The effect of temperature can be observed for samples passivated in citric + oxalic acid, where the temperature increases R_ct resistance. This behavior is related to the catalytic effect of temperature. However, that effect is contradictory for citric acid + hydrogen peroxide and citric acid + hydrogen peroxide + ethane, where temperature leads to a decrease in the corrosion resistance of the passive layer. This occurs when the high temperature generates an increase in passive layer vacancies [62,63,64].

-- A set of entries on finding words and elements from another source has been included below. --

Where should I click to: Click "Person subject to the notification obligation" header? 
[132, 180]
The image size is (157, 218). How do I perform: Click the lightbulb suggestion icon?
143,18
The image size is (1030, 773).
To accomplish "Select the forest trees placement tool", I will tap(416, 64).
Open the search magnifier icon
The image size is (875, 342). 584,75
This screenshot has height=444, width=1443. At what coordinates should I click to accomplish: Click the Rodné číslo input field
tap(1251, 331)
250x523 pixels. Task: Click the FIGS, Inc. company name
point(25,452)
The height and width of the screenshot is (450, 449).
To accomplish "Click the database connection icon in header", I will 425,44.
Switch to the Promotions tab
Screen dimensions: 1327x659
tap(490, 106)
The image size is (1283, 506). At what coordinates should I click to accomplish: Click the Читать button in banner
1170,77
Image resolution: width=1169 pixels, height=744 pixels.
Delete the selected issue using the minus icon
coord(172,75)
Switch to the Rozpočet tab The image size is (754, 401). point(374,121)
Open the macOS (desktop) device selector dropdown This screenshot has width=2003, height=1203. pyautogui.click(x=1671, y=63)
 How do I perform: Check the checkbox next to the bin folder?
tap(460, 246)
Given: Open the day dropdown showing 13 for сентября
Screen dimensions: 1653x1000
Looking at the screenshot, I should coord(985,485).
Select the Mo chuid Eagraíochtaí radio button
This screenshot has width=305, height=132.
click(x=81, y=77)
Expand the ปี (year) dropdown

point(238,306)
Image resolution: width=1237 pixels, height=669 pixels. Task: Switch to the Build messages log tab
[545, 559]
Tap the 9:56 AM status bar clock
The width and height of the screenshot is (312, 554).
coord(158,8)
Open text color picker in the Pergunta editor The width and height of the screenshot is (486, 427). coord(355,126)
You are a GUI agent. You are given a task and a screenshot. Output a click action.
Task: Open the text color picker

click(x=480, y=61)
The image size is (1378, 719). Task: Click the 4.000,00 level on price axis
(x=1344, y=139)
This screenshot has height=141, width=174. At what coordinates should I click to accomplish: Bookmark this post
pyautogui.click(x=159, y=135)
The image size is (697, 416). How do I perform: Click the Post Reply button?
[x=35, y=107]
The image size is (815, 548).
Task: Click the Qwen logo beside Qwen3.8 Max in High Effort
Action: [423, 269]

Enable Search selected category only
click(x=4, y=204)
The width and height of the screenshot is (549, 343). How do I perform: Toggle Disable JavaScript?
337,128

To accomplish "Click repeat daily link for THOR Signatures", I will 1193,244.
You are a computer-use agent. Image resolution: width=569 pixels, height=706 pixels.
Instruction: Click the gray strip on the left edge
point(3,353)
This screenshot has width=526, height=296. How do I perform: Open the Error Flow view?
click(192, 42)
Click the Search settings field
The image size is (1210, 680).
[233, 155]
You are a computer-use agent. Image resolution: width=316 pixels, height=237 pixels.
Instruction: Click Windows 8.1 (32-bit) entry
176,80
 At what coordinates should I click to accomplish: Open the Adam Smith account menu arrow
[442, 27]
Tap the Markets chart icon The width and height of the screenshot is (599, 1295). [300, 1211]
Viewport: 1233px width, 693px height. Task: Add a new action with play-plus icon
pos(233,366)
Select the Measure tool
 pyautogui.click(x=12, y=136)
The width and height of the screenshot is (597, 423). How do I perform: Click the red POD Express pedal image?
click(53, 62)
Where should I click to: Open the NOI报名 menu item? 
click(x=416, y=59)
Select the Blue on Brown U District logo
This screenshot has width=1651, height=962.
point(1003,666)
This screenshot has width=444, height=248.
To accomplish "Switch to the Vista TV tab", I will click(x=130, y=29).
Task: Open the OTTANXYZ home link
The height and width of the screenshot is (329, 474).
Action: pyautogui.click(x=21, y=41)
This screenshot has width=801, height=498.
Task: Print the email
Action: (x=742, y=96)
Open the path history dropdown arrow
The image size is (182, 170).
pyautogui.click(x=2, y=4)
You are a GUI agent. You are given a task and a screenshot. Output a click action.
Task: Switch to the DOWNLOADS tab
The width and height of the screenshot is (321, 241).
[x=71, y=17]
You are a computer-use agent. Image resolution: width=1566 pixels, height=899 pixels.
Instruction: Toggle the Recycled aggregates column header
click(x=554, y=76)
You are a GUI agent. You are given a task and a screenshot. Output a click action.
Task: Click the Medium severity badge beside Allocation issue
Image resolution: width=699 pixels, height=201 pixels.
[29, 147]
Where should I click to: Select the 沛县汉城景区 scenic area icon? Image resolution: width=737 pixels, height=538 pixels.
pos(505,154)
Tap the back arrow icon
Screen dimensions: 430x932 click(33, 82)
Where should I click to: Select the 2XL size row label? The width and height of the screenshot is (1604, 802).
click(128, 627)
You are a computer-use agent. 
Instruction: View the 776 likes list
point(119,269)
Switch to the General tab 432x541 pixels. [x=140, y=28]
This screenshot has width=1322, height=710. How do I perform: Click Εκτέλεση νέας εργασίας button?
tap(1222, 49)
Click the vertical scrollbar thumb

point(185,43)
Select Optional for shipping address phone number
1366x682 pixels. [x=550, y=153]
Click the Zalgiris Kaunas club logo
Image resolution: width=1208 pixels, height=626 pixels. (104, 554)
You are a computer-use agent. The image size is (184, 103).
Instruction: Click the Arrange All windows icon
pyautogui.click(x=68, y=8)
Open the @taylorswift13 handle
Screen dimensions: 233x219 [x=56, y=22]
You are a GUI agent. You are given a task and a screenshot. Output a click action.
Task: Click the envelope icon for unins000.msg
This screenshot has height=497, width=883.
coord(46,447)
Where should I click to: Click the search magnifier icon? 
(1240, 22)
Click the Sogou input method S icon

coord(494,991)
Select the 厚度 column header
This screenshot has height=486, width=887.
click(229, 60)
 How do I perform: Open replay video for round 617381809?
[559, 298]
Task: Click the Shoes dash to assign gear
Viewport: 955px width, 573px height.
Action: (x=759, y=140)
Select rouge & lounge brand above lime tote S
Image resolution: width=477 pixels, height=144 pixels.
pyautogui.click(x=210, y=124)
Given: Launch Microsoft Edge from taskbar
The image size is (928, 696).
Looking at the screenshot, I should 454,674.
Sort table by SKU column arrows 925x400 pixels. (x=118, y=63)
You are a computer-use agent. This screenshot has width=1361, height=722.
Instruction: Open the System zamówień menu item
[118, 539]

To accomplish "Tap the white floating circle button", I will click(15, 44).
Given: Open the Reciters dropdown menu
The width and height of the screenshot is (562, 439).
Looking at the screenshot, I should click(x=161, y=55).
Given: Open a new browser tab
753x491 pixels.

For this reason, it is difficult to determine a temperature and time homogenous for all baths because each one leads to different properties in the passive layer.

5. Conclusions

After studying the corrosion behavior of AM350 stainless steels passivated in citric acid at different concentrations (citric acid; citric acid + oxalic acid; citric acid + hydrogen peroxide and citric acid + hydrogen peroxide + ethanol) for 90 and 120 min at 25 and 50 °C and exposed to 5 wt. % sodium chloride solution and using electrochemical impedance spectroscopy, the following conclusions can be drawn:

• The impedance parameters provided relevant information concerning the role of chlorides and corrosion resistance.
• The equivalent circuit presented a one-time-constant and two-time-constant corrosion system.
• The results indicate that a two-time-system or double-layer equivalent circuit is associated with a system that is susceptible to pitting due to the behavior of the second barrier, where the n values are 0.6, indicating that the second layer is heterogeneous due to cracks and pittings.
• The AM 350 stainless steels passivated in citric and oxalic acid presented the higher corrosion resistance with values of 6 × 10⁵ Ω·cm² for sample C.O/25/25.10/120, indicating that with an increase in time, the passivate will be generated in a better way.
• After evaluation using EIS, it was observed that adding peroxide and ethanol helped to make the passivation process more stable at 50 °C because when passivation was performed in that media, the corrosion resistance increased when the passivation temperature increased. However, when the time increased, the corrosion resistance decreased.
• The citric acid passivation process in stainless steels could represent an environmentally friendly alternative to the frequently used nitric acid passivation process.